Task item -> Repeat the lines below exactly as written, please, from the line with "Open the Middle C dropdown" to the line with "Where should I click to: Open", both lines included, and no others.

Data Block Start

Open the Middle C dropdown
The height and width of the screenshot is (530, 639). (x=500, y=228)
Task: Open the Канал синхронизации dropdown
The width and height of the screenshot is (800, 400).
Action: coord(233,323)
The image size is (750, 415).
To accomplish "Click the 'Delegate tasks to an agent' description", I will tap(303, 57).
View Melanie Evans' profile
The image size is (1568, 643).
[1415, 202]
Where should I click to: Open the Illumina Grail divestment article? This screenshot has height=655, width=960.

Data Block End
Data Block Start

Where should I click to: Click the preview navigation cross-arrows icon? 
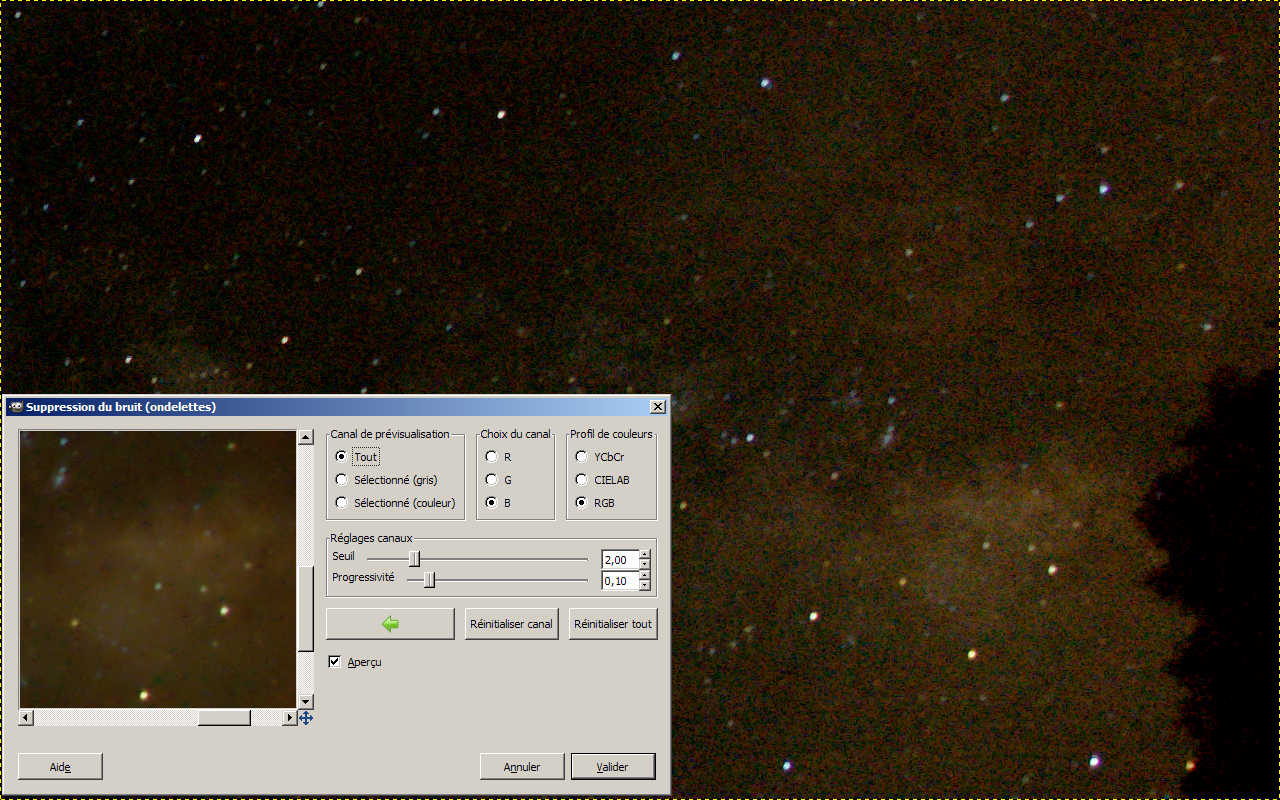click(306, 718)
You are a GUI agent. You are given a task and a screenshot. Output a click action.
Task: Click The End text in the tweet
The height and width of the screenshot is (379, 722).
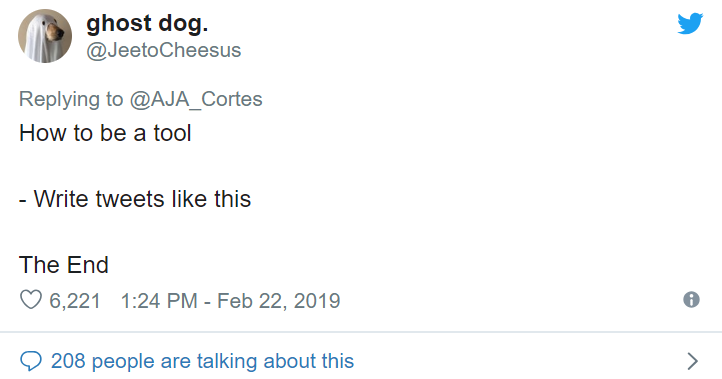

Data Block End

Response to this task ->
Open the Middle C dropdown
The height and width of the screenshot is (530, 639). (x=500, y=228)
Task: Open the Канал синхронизации dropdown
The width and height of the screenshot is (800, 400).
Action: coord(233,323)
The image size is (750, 415).
To accomplish "Click the 'Delegate tasks to an agent' description", I will tap(303, 57).
View Melanie Evans' profile
The image size is (1568, 643).
[1415, 202]
Where should I click to: Open the Illumina Grail divestment article? This screenshot has height=655, width=960.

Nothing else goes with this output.